Notice the path on this environment file. This is a template that does not get included in RDO deployments by default. It is a template that I can include unmodified (thus referencing the default path).

Because I chose to run CentOS 8 and the overcloud I am deploying will be containerized, I want podman to be used. This template sets the ContainerCLI parameter to podman.

-e /home/stack/templates/podman-ha.yaml \

Now if you reference the documentation on making your overcloud highly available, it has you include a docker-ha.yaml file from the default template location.

With CentOS 8 (or RHEL 8), podman is the container tool of choice. However, we still want the deployment to include the high availability configurations. I can not straight include the docker-ha.yaml as is because it resets the ContainerCLI back to docker.

So instead I copied the default docker-ha.yaml template to /home/stack/templates/podman-ha.yaml. I removed the ContainerCLI parameter from the default_parameters section. Lastly I updated all of the relative paths to replace ../ for /usr/share/openstack-tripleo-heat-templates/.

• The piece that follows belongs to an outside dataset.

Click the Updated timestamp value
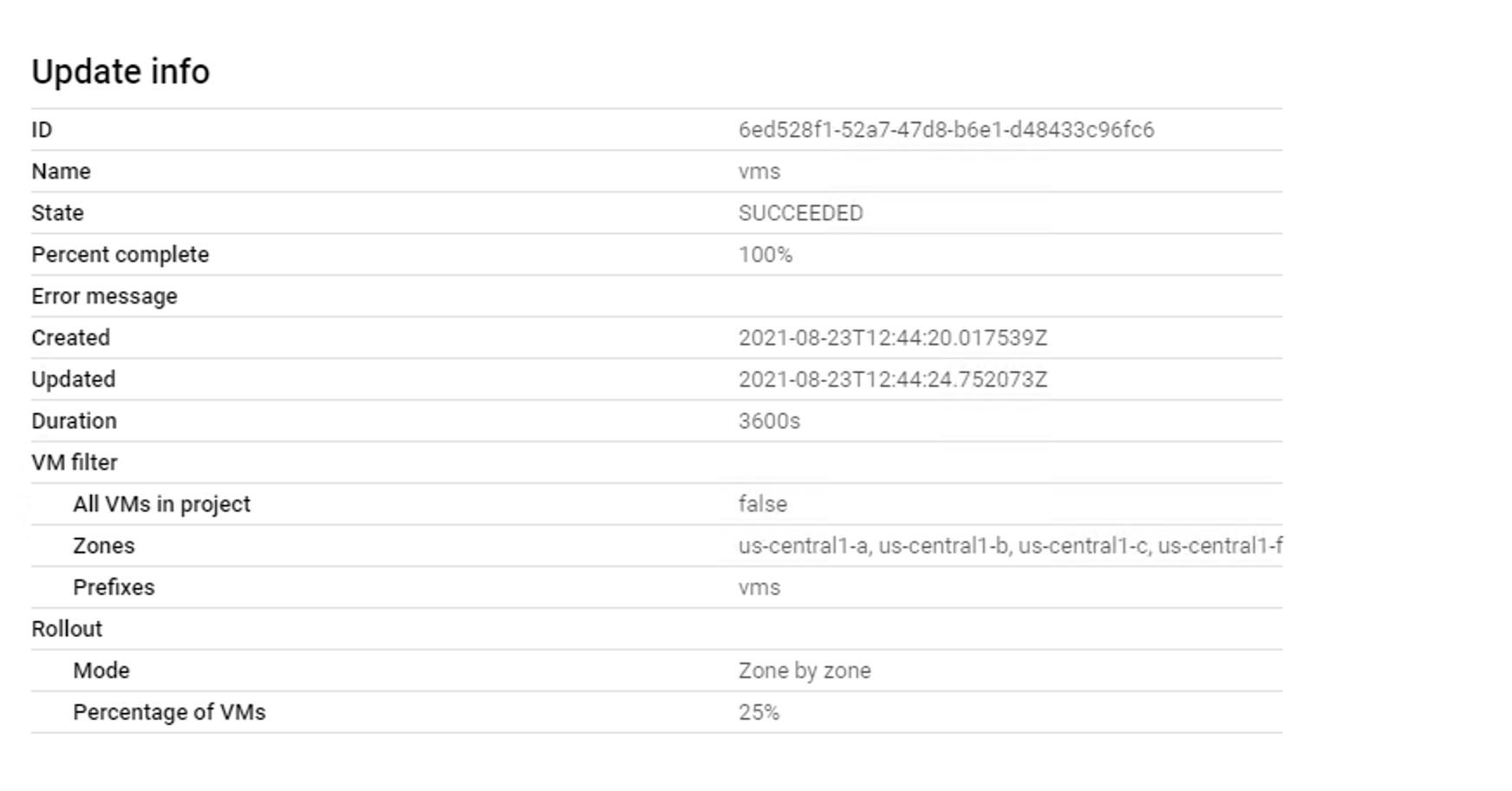This screenshot has width=1512, height=791. pos(893,380)
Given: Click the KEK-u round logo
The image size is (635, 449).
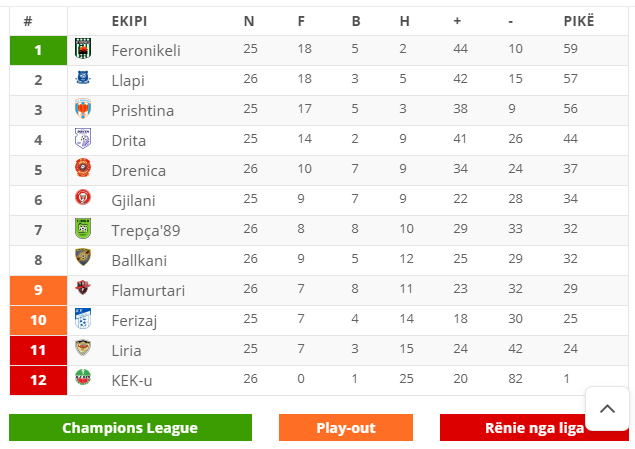Looking at the screenshot, I should pyautogui.click(x=83, y=377).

You must deploy 3 controllers for an HA control plane.

-e /usr/share/openstack-tripleo-heat-templates/environments/enable-swap.yaml \

This environment template says to deploy swap on my controllers. No mod needed to the template.

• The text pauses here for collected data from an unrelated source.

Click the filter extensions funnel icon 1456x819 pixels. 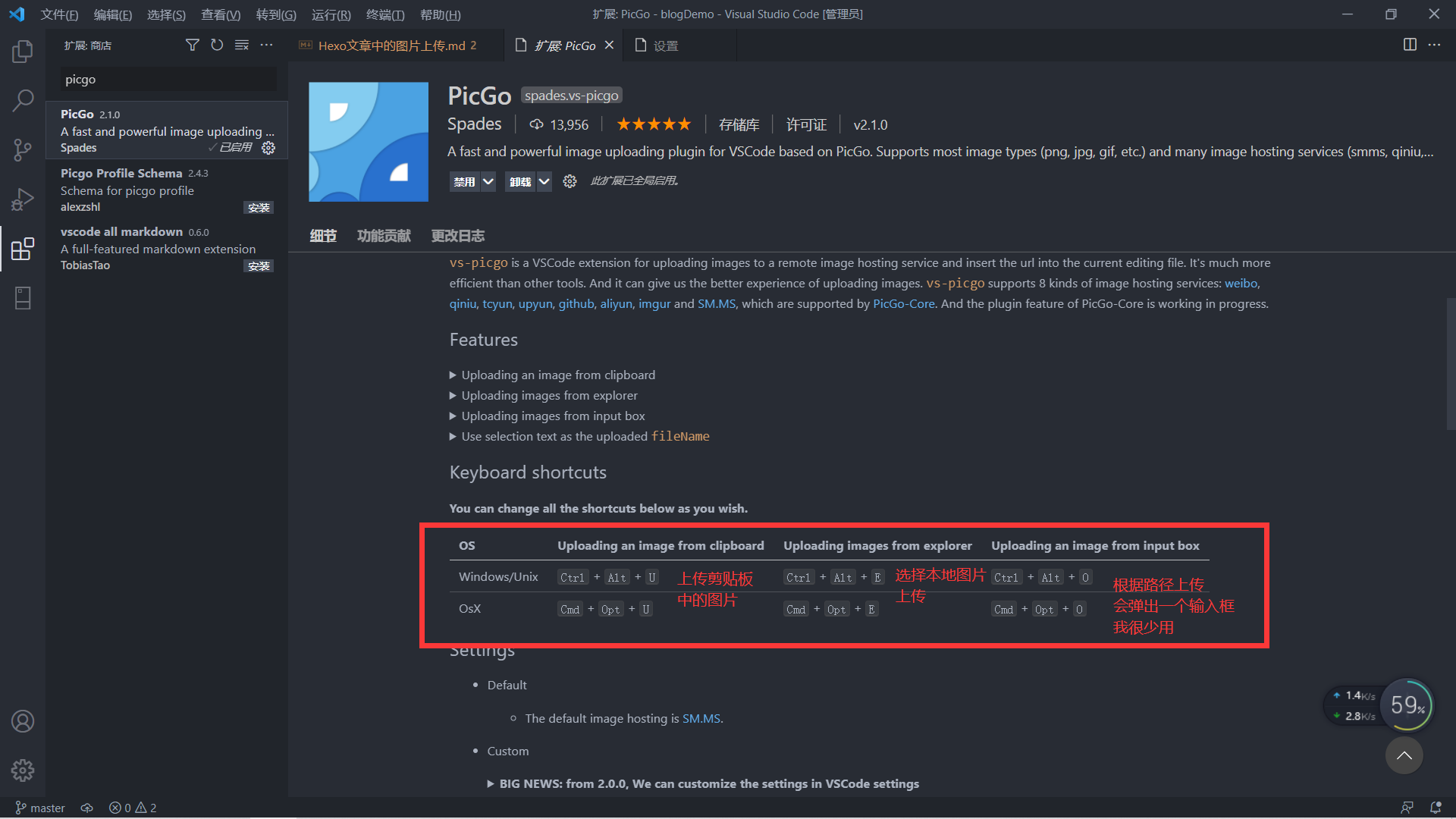click(193, 46)

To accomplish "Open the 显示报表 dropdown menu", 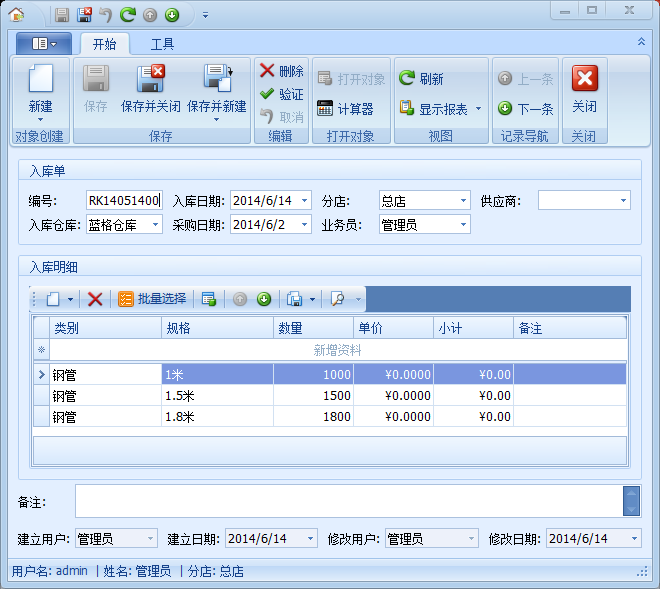I will (478, 109).
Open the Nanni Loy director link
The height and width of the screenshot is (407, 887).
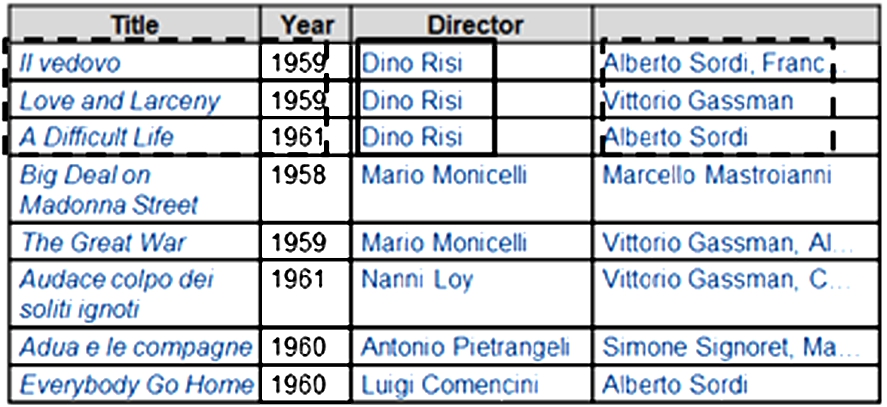pyautogui.click(x=417, y=280)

-e /usr/share/openstack-tripleo-heat-templates/environments/disable-telemetry.yaml \

This environment file tells the deployment to disable OpenStack telemetry services. In my lab, I do not need telemetry and my nodes are not very powerful. This will save the resources normally consumed by the telemetry services for something else. A production cloud likely would want telemetry deployed.

-e /home/stack/templates/node-info.yaml \

This is the first template that you will see which is not generated or available in the default template location. This is a single environment file where I specify any extra parameters.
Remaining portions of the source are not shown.